No Joke: Tomatoes are Cracking Up

Photo: Debbie Roos
Tomatoes are cracking up after the recent rains, but growers are not amused. Recently, we’ve seen in an increase in the amount of tomato surface cracking. Tomato cracking is an abiotic disorder of tomato fruits that is associated with growing conditions. When tomatoes are left on the vine too long or during periods of rapid fruit growth, the tomato epidermis (or skin) does not have enough elasticity to compensate for the sudden growth. Eventually the skin splits and bursts.
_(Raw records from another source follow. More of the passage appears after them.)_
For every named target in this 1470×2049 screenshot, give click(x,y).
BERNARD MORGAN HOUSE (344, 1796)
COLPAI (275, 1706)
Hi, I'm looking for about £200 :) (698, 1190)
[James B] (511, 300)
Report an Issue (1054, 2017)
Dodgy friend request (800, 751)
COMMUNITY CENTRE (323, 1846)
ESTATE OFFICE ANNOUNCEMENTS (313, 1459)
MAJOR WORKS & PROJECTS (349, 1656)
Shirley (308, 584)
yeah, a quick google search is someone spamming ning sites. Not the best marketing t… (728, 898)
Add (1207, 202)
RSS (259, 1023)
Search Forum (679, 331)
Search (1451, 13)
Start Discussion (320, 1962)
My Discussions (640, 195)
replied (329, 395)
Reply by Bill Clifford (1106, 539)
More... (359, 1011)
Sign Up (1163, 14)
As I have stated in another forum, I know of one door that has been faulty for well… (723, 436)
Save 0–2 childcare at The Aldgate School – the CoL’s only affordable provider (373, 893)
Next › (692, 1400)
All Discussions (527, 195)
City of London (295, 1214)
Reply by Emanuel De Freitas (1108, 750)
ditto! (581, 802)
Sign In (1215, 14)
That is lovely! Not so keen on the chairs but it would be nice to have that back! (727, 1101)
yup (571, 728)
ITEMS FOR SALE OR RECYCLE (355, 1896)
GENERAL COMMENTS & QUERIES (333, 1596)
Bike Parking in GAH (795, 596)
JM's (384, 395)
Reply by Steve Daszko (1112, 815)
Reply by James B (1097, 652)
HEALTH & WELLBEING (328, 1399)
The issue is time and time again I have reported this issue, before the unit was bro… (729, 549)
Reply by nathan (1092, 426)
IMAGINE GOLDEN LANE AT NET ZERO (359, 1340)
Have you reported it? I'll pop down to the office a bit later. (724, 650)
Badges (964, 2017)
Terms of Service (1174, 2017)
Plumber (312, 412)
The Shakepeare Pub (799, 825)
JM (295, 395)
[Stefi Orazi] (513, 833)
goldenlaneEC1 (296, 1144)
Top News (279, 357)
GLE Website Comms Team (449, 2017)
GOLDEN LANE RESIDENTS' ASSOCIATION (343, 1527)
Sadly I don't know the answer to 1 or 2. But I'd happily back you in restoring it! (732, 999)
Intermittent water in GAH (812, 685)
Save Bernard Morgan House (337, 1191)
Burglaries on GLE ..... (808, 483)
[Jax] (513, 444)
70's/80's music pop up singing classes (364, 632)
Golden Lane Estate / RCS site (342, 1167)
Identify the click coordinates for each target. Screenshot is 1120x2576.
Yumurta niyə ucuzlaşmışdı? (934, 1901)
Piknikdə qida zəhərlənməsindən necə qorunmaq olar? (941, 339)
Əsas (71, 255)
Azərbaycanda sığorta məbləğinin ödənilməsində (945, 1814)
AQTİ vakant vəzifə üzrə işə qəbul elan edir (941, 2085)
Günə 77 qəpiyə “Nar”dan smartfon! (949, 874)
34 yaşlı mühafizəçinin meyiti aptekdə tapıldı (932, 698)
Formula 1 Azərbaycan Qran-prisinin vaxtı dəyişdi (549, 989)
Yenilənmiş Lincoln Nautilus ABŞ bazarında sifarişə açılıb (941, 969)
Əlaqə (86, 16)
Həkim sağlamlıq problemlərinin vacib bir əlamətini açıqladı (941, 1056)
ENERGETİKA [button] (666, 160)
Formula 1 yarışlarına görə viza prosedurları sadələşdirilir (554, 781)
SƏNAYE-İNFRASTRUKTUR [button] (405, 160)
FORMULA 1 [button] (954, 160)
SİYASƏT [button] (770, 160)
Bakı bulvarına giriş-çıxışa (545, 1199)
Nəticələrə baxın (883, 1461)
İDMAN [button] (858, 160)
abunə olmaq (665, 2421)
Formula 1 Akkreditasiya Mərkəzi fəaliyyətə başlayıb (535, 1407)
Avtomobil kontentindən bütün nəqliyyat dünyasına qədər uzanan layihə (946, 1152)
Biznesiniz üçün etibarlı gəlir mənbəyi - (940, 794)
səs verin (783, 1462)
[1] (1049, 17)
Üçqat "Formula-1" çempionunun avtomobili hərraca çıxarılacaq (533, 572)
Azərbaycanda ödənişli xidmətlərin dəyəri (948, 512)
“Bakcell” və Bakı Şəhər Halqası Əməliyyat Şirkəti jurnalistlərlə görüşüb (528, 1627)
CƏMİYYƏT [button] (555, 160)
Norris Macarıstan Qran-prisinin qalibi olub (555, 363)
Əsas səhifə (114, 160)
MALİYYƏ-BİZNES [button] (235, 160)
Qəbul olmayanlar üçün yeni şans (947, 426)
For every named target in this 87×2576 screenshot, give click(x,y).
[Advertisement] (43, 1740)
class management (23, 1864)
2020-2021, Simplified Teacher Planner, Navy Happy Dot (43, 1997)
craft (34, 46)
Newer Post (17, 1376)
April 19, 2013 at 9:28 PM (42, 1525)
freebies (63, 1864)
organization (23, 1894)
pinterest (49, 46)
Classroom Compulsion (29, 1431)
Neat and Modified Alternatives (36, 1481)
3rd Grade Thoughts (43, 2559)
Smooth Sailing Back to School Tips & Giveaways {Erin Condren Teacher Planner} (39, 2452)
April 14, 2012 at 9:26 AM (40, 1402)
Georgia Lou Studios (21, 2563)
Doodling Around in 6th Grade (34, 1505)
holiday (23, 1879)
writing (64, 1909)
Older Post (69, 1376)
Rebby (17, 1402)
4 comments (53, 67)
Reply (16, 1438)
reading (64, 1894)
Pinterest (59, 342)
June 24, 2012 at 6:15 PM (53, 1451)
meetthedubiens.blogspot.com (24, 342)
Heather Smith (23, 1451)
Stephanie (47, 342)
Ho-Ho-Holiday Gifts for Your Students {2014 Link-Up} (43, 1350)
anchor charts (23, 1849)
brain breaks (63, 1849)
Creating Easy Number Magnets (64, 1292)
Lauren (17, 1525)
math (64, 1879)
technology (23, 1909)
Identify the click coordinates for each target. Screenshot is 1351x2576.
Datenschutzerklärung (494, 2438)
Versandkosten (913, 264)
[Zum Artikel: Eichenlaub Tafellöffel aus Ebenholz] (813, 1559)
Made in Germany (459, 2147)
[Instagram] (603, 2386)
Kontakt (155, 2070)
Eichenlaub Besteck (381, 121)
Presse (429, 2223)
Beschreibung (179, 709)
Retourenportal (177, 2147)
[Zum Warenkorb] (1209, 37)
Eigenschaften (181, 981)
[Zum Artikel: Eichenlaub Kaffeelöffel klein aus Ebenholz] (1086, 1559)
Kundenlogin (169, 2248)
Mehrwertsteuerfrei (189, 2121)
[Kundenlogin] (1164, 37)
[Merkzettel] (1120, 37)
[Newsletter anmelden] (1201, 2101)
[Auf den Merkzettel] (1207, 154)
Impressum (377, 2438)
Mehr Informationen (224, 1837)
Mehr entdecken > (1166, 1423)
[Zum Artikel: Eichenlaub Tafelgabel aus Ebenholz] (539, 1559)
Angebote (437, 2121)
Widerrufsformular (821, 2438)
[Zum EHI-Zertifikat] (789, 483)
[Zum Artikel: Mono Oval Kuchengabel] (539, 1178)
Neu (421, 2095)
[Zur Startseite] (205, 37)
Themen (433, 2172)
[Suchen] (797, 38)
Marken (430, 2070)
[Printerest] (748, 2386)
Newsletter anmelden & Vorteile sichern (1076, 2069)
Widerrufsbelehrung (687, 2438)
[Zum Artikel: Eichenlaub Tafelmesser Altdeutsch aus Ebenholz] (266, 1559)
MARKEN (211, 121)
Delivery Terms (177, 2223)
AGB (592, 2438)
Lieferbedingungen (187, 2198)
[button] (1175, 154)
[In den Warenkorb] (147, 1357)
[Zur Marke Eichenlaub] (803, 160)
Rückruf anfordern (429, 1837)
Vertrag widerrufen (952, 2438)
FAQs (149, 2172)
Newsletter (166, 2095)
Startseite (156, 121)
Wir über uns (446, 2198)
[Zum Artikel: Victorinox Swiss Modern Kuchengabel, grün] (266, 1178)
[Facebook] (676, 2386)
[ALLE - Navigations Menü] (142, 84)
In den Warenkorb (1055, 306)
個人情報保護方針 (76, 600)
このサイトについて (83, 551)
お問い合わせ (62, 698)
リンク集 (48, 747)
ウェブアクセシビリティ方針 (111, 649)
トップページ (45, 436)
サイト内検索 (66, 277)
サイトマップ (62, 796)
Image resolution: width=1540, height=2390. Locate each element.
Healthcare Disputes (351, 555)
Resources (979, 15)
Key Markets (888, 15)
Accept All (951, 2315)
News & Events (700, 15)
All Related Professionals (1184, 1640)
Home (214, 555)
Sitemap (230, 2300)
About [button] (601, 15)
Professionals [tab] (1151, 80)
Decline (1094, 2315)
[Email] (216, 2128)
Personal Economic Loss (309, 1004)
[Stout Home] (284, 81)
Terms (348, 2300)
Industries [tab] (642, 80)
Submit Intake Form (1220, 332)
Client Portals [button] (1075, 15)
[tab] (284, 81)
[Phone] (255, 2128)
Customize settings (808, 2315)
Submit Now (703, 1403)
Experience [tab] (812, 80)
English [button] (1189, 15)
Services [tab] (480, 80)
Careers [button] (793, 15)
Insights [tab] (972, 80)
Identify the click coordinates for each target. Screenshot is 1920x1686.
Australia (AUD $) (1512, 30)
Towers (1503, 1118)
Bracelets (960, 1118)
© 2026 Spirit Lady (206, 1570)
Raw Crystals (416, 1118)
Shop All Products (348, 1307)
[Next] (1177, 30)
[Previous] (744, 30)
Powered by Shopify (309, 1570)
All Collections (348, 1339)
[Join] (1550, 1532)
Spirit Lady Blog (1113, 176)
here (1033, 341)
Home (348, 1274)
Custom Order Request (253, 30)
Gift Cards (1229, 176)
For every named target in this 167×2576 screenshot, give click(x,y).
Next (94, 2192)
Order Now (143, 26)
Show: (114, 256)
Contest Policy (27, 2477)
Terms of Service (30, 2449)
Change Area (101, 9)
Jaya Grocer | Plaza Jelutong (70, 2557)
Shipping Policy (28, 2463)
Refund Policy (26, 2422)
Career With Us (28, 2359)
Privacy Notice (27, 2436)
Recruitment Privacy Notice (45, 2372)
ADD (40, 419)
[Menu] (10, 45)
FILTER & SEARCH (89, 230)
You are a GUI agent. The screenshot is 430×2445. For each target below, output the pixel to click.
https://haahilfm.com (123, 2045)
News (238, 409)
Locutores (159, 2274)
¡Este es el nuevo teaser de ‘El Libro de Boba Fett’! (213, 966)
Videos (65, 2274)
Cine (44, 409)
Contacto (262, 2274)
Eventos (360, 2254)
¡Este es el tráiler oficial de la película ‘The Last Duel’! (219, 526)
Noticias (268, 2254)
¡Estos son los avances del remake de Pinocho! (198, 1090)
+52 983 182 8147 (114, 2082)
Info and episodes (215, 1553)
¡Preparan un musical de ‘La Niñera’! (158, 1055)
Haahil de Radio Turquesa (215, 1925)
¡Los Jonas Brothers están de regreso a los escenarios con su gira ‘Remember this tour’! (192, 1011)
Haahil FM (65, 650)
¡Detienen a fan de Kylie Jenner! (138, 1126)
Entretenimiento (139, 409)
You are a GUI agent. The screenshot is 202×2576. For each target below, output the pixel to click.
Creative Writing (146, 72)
There are two main types of growth cracks 1) radial cracking, which is splitting of the skin from the stem scar towards the blossom end and 2) concentric cracking, which is splitting of the skin in a circular pattern around the stem. Radial cracks occur during humid, hot weather. Concentric cracks occur during rapid fruit growth associated with rainy weather following a period of dry weather. The earlier growth cracks occur during fruit development, the more damaging they are. Growth cracks can provide the perfect entry point for secondary fruit rotting organisms.
Photo: Debbie Roos
The most important means of controlling growth cracking is maintaining a steady, adequate supply of water or irrigation flow, especially during hot, dry conditions. Avoid over and under irrigating. Mulching also will help prevent dramatic fluctuations in soil moisture. Be especially wary if weather was cool and overcast followed by sunny, hot, and dry periods, and then high humidity and rainfall. Keeping foliage healthy and disease free is also critical. If the fruit lacks leaf cover, cracking can be more of a problem. Remove mature fruit right after heavy rains to prevent cracking. Follow recommendations from Cooperative Extension about plant nutrition, because high nitrogen and low levels of potassium can contribute to fruit cracking. Some varieties are more prone to cracking and can show cracking when the fruit are still green. Even varieties that show some resistance to cracking in the green stage may crack once the fruit starts turning red. Plum varieties like ‘Heinz’ and ‘Marglobe’ crack less than cherries and the larger fruited varieties like “Better Boy.” If you have a history of tomato cracking in your tomatoes, you may try switching to one of these varieties, ‘Daybreak’, ‘Jet Star’, ‘Pink Girl’, ‘Monte Carlo’, ‘Mountain Fresh’, ‘Mountain Spring’, and ‘Spitfire.’ New varieties are released regularly, so check with your local cooperative extension agent for latest variety recommendations for tomatoes.